I doubt that when those words were written, 49 years ago, many people believed World Soccer would be celebrating its 50th annniversary as Britain’s oldest and most respected football publication.

And yet, here we are, in October 2010, looking back on five incredible decades.

It would have been too huge a task to chronicle the past 50 years of the game in one of issue of the magazine. So we decided the celebrate 50 years and reflect on how the game has changed by speaking to 50 of the greatest players of the past half-century. The individuals who, in our opinion, have left a lasting impact on the game.

Hopefully, our interviews will provide an interesting snapshot of the past 50 years – and spark debate and discussion.

Our selection of players is not intended to be a definitive list of the greatest ever living players. Arguably the greatest player of all, Alfredo di Stefano, was too ill to talk. Others requested money, and were politely declined.

The selection reflects our international outlook; many of the players featured would probably not make a list if the wider public had been consulted. Had that been the case, I suspect Bobby Charlton and George Eastham would not be the only Englishmen featured, nor would there have been quite so many non-Europeans.

But our commitment to the wider international picture has always been a hallmark of World Soccer.
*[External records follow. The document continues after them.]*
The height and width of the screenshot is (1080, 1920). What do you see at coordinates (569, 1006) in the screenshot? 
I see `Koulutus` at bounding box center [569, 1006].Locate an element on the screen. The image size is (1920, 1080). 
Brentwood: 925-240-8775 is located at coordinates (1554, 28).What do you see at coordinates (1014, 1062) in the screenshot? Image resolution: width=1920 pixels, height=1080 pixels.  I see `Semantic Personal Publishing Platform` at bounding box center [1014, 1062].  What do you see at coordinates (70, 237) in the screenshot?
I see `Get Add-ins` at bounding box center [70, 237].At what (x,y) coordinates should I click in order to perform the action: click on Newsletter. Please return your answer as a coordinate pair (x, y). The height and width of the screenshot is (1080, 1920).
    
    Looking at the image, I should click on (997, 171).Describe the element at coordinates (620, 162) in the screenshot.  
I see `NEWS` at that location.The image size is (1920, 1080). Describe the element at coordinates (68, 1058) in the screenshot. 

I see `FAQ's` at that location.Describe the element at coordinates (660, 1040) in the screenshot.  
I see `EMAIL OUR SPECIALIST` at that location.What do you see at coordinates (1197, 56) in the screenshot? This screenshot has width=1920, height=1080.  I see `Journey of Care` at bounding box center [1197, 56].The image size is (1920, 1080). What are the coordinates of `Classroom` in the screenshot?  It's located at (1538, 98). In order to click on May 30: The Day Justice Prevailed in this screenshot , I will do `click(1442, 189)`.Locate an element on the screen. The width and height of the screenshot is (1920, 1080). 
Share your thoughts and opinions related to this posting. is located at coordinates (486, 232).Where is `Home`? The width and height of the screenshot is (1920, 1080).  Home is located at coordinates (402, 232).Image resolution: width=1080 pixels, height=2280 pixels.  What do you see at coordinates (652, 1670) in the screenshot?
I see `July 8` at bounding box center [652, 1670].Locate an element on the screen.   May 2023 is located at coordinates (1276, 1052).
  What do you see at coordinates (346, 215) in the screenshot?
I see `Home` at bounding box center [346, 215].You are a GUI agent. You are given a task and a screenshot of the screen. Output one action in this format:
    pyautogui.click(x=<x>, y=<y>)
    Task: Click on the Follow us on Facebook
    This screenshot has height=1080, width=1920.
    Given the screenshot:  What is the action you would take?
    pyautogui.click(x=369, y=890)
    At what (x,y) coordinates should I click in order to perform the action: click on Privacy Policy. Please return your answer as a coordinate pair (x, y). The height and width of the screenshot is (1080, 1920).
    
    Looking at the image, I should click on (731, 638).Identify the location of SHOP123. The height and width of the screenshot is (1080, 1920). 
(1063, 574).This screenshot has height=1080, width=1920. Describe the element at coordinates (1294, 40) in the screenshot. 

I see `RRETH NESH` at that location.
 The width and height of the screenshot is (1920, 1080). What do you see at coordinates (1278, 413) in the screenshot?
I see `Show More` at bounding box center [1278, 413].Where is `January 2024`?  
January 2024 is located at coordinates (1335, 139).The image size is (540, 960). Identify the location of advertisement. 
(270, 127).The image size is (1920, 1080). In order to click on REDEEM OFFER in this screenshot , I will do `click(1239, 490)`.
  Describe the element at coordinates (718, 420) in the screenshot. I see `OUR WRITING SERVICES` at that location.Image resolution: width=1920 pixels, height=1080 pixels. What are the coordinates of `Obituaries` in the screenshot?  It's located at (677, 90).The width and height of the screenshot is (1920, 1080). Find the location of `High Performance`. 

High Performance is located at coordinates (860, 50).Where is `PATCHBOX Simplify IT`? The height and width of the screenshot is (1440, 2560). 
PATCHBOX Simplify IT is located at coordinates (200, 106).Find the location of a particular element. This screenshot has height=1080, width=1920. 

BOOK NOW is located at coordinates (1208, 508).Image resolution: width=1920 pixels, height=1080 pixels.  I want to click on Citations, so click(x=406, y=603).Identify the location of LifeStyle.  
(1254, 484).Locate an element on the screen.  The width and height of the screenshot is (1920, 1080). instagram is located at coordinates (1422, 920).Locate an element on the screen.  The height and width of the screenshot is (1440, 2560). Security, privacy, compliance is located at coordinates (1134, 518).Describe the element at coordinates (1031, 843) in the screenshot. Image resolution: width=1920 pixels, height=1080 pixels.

Our aim has always been to reach the parts that other publications cannot, or do not wish to reach. In a digital age, that also extends to reaching the stories that Google cannot unearth.

While the values of the magazine remain the same, one thing has changed. The word soccer has come be used as a term of derision in some quarters. While narrow-minded souls in the UK associate the word soccer with the Americanisation of sport, its usage actually dates back to the earliest origins of the game in 19th century England. When the two codes – Rugby Football and Association Football – split, Rugby was nicknamed rugger, so Association – or Assoc – Football became known as soccer.

History lesson aside, we’re proud to have a substantial readership in the United States, just as we are proud of all our readers, all around the globe. Without you, and without our contributors, the past 50 years would not have been possible.